## INPUT FOR THIS TASK
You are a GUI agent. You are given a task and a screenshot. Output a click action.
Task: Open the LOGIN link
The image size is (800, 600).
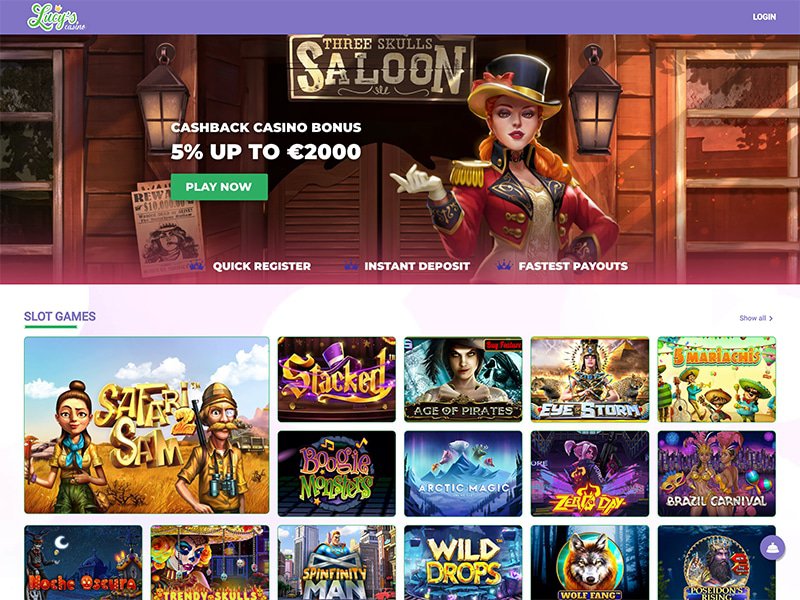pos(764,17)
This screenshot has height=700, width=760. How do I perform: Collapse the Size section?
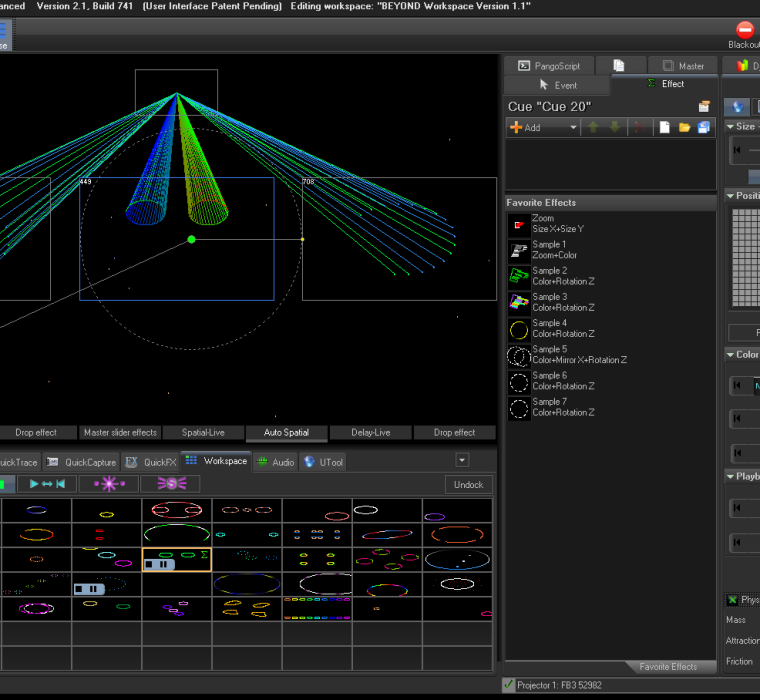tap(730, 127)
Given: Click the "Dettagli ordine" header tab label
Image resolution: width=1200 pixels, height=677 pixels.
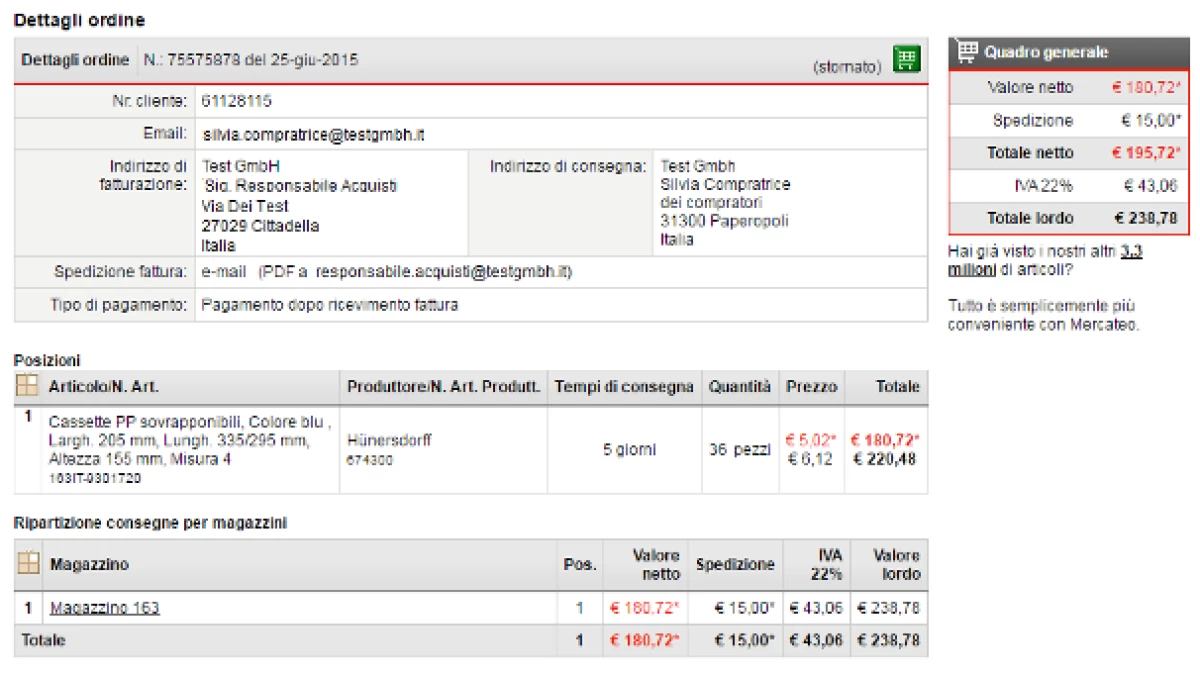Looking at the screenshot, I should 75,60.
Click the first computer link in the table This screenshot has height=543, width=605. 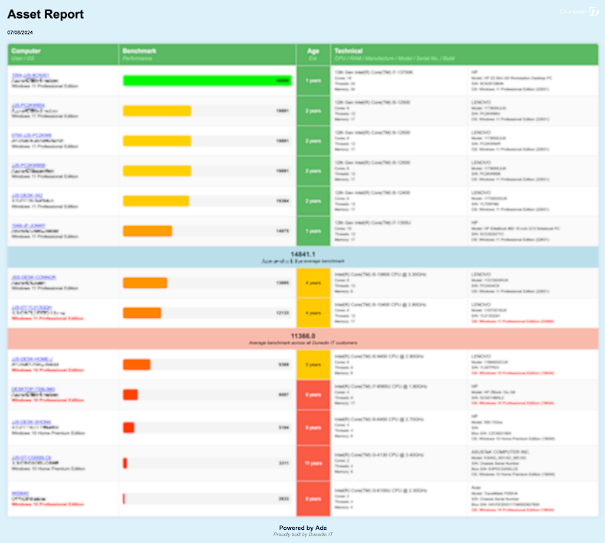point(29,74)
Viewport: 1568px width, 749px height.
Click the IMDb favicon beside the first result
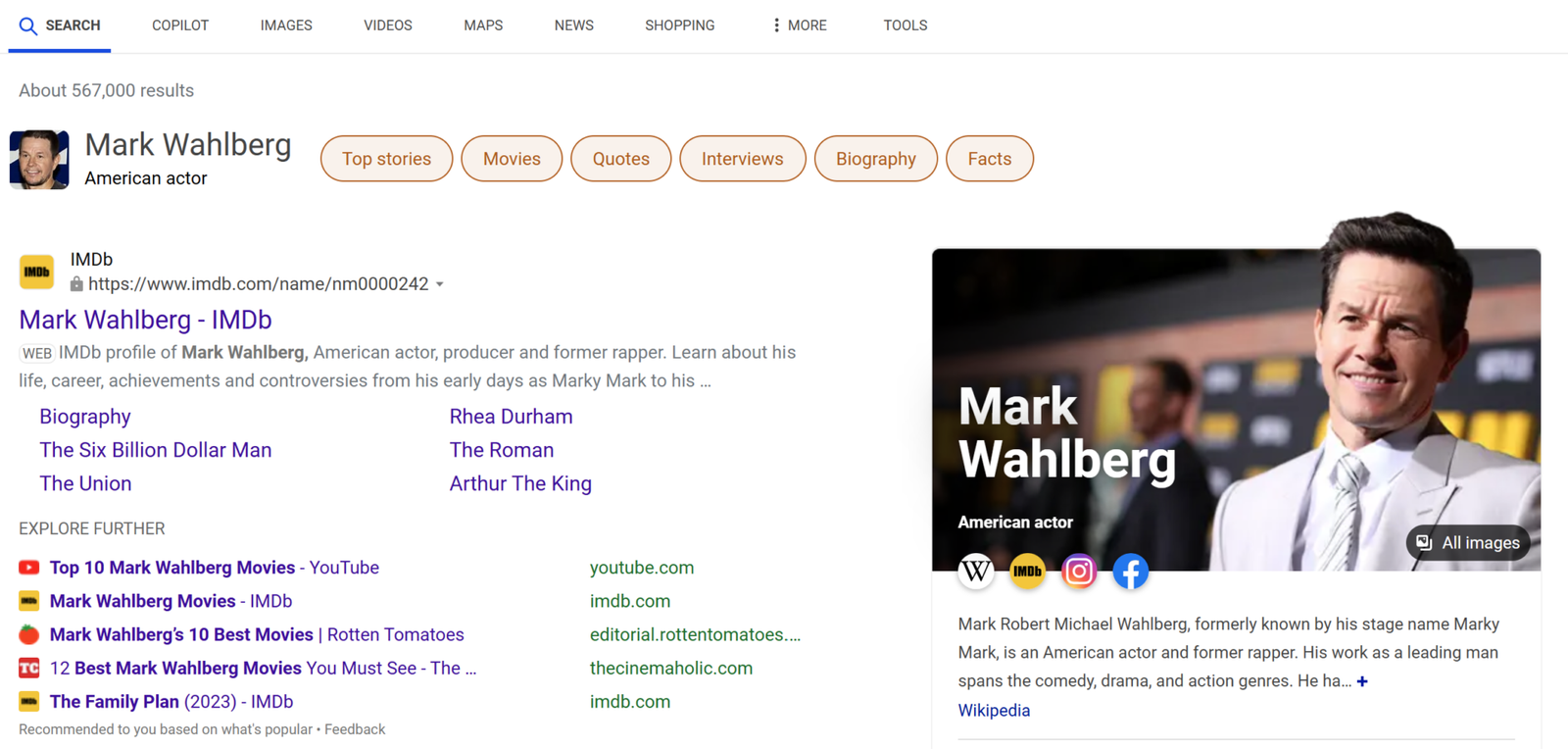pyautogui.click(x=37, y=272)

* * *

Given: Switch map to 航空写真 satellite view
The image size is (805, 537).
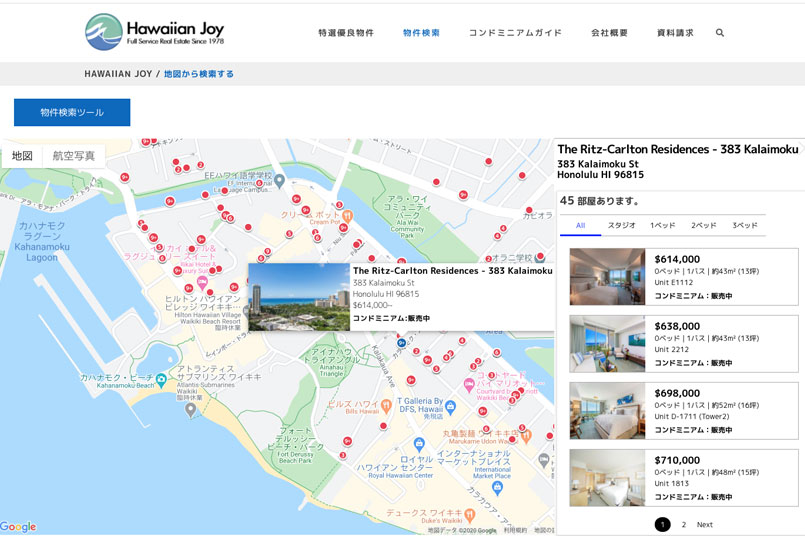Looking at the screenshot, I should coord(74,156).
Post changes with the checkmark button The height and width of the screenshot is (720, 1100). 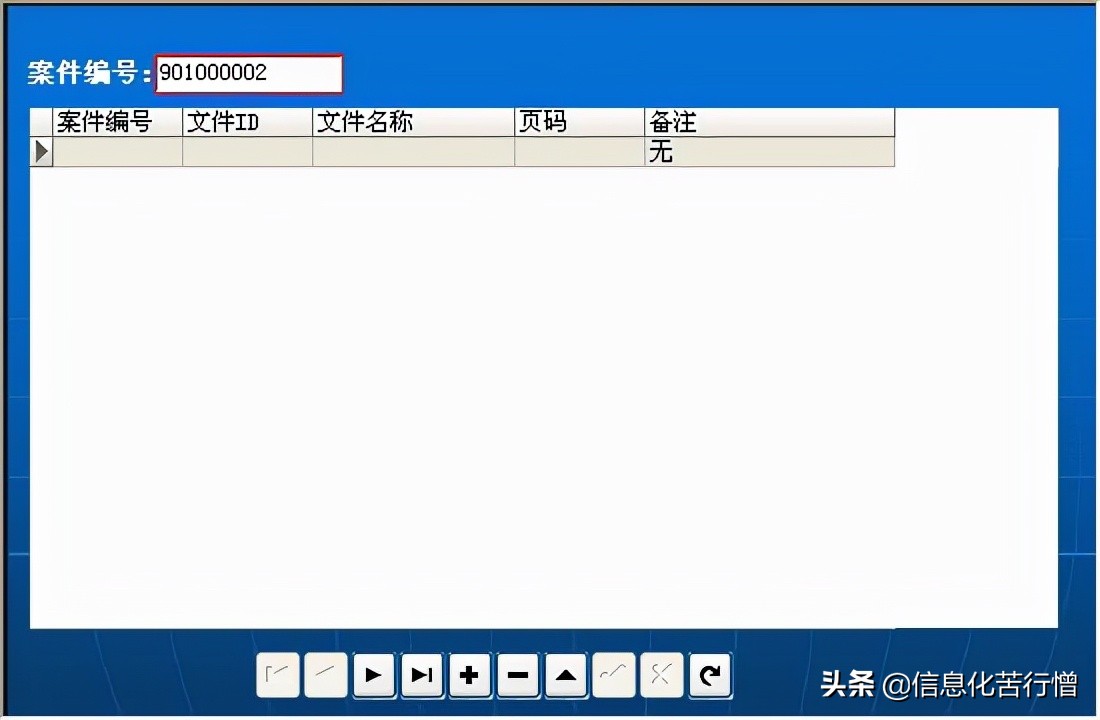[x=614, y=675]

## WRITTEN PROBLEM
Copy the rows from the line with "Viewport: 1568px width, 749px height." to the line with "pyautogui.click(x=37, y=272)", both lines included, and leave out the pictures.

## SOLVED PROBLEM
Viewport: 1568px width, 749px height.
Click the IMDb favicon beside the first result
pyautogui.click(x=37, y=272)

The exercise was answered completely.